Here’s a new definition for ‘social enterprise’
Social enterprise. Though it was most likely used in different context at the time, this particular combination of words has technically been in use since the early 1800s. It took two centuries for the concept to get buzzy, and it wasn’t until the waning days of the Great Recession that the idea really took hold in the business community. Now more than ever, social entrepreneurs, startups, nonprofits and corporations alike are launching ventures that provide solutions for deep social, cultural and/or environmental problems through commercial, revenue-generating business models.
All too often, social enterprise is confused with philanthropy. No doubt, philanthropic fibers course through the fabric of a social enterprise. Merely adopting intentions of doing some sort of social good is inherently philanthropic. Yet, in that same fabric, the threads of capitalism are just as prevalent.
Social enterprise isn’t charity. Nor is it created with the sole purpose of making its shareholders bundles of cash.
Ay, there’s the rub. Too much wiggle room. Nonprofits can launch a social enterprise, yet so can big banks and major corporations. At the core of it all, shouldn’t every business — from your niece’s lemonade stand, to Exelon, to the creative marketing startup your roommate launched in your basement — strive to have social impact?
Uh – yes, most definitely. This position – that every business should work toward positive social impact — is gaining traction in the business world. More importantly, it’s gaining traction in investment circles across industries. For a few years now, mainstream investors and impact investors alike have been touting the phrase “all investing is impact investing.” So why is this a crucial perspective in the overlying view of what social impact could be, right at the time when the concept is beginning to realize its potential in the public eye?
Because in a world where every business has a social mission, it’s incredibly and increasingly necessary to recognize businesses with models that are intrinsically social: they don’t have nonprofit arms, they don’t adopt the one-for-one model of giving back, they just simply cannot exist when the social element is removed from their business model. They will not be able to generate revenue without that social element.
These are not social enterprises
Companies like Better World Books. Founded in 2002, the online book retailer should not be considered a social enterprise under the new definition. The Indiana-based company scavenges books from college book drives and sells them online. Once a book is purchased, another book is donated by the company to a literacy program – sometimes a portion of the profit.
While the company is admirably transparent about disclosing fundraising information and donated or recycled book data on its website, it can most definitely exist without its social mission. It is doing social good by supporting literacy programs, but the social aspect to the model is auxiliary.
It’s the “buy one, give one” model, most notably adopted by Toms Shoes. While Toms Shoes founder Blake Mycoskie was an early example of what a social entrepreneur might look like, it’s since been determined by the business and advocacy communities that Mycoskie actually does not at all represent what social entrepreneurship should look like.
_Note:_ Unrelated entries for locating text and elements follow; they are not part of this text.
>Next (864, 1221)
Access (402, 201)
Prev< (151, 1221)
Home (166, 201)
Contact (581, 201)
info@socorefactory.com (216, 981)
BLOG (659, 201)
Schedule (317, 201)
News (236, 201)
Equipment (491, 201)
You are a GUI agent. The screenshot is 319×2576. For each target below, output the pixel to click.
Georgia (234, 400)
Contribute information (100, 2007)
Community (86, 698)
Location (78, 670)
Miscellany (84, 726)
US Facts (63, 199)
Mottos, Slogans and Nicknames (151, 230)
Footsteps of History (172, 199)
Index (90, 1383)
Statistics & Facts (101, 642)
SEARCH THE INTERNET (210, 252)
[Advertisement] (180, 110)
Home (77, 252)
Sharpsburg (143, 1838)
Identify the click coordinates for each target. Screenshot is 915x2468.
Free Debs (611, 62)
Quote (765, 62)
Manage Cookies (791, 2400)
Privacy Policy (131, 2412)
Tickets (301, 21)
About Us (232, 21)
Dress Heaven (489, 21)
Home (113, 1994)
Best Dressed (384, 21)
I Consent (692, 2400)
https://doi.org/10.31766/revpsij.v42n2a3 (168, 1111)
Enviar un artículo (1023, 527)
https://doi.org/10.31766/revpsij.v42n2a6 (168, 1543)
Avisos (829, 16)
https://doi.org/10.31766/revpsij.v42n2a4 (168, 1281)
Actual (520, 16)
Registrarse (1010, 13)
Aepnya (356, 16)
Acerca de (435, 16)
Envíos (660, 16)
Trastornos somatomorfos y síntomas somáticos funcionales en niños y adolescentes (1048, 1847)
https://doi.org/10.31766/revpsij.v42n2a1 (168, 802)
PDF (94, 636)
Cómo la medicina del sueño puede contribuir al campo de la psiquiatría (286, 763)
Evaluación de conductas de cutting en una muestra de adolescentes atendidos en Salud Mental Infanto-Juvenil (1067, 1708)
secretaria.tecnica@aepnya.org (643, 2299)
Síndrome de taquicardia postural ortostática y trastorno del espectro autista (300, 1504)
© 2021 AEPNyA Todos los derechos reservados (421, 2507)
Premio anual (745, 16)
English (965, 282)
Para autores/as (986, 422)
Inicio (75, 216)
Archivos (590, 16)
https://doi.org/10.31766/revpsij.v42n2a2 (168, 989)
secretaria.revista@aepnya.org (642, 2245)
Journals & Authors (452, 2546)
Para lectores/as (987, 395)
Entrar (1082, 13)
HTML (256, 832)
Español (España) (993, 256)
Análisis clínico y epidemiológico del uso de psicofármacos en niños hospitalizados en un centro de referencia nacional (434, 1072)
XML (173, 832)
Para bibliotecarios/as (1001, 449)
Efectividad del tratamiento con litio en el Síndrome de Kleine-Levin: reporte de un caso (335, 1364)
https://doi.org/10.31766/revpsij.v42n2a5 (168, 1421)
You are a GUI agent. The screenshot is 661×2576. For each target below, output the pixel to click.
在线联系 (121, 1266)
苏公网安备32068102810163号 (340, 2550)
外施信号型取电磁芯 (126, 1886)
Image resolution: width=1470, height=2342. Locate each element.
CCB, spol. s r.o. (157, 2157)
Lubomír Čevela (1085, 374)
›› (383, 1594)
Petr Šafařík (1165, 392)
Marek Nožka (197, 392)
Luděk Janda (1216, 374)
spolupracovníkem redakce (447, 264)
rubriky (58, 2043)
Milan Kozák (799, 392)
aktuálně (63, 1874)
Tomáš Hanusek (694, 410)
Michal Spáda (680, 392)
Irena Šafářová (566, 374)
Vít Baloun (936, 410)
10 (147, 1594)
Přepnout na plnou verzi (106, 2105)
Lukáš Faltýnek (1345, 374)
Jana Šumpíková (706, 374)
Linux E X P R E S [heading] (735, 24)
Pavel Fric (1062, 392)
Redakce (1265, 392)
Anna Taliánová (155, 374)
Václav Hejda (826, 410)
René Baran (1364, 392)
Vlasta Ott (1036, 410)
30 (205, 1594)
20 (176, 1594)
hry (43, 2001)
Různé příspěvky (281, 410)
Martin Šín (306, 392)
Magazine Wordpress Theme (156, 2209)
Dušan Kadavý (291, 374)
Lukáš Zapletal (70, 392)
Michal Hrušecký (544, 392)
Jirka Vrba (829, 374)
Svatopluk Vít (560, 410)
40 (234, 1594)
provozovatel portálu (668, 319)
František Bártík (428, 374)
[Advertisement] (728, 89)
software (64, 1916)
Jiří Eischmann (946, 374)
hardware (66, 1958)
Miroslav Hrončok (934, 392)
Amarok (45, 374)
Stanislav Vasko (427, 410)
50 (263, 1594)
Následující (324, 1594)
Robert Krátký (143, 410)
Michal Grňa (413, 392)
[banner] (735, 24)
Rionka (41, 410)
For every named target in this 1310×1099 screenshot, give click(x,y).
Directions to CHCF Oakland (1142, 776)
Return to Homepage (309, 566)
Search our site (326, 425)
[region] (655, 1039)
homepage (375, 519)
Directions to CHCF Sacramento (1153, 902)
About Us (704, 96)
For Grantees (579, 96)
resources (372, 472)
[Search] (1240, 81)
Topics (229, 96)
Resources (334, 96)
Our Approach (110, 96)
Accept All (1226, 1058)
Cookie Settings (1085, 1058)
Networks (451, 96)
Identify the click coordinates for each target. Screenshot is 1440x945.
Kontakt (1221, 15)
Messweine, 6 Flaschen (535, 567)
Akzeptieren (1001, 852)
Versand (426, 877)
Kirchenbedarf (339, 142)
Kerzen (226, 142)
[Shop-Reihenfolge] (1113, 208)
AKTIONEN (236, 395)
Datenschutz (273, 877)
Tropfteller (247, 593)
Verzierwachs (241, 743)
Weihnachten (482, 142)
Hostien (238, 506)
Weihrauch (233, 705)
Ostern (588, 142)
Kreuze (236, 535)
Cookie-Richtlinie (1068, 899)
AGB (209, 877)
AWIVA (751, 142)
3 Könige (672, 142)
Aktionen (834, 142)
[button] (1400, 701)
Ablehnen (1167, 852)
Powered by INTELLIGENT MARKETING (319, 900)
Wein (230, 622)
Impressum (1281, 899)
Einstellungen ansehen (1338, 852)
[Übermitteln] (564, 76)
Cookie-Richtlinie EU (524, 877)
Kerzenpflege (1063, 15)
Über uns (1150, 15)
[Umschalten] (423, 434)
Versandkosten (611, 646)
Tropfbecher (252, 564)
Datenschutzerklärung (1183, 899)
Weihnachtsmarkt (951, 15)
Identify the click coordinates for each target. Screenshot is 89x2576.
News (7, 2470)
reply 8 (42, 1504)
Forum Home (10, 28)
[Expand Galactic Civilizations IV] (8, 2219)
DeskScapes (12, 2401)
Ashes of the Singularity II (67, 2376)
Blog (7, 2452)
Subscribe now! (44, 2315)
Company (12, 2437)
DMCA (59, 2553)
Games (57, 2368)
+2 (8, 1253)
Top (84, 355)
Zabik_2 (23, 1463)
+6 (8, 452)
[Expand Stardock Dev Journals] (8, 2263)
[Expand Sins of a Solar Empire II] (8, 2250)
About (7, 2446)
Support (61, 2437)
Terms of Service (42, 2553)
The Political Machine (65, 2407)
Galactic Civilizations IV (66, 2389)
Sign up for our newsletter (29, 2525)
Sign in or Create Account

When it comes down to it, Toms Shoes is just a modern example of western colonialism.
“The fact is, Toms isn’t designed to build the economies of developing countries,” writes Fast Company’s Cheryl Davenport. “It’s designed to make western consumers feel good.”
Toms Shoes isn’t doing anything to foster economic development – it’s a company led by a privileged white guy from Santa Monica swooping into foreign communities to provide an arguably more-harmful-than-helpful solution.
“Once their free shoes wear out in a couple years, the children Toms ‘helped’ will be just as susceptible to the health and economic perils associated with bare feet as they were before,” Davenport writes.
Can Toms Shoes exist without donating shoes to children? Absolutely. At the end of the day, Toms is just another shoe manufacturer – with a questionable history of dark labor.
This is a social enterprise
SokoText is perhaps one of the most innovative social enterprises on the scene. Based out of Nairobi, Kenya, the startup is leveraging SMS technology to provide Nairobi’s impoverished communities with healthy foods. How? By targeting the city’s micro entrepreneurs (read: food stand vendors).
The owners of those produce kiosks sign up for the service and are able to aggregate bulk orders of their produce from bigger supply chains at wholesale prices via simple text messaging, bringing the price of fruit down 30% for the micro entrepreneurs, and placing fresh produce into the hands of the community. Simple, but effective.
Social good is the absolute keystone of SokoText. Without that social element, SokoText’s business model would crumble — and they wouldn’t exist within the newly redefined social enterprise ether at all.
It’s time for a new definition
Take a company like Toms Shoes and compare it to a company like SokoText. One of those businesses can only generate revenue by solving a social crisis on an infrastructural level, by organically stimulating economic development at the epicenter of an expanding food desert.
The other gives away cheap shoes.
Can we – as consumers, as advocates, as human beings – really place these two models within the context of the same definition? After two centuries, the time is ripe for the world to adopt a new, progressive definition of ‘social enterprise.’ It’s time to start recognizing and celebrating businesses solving real-world issues with truly innovative revenue-generating models.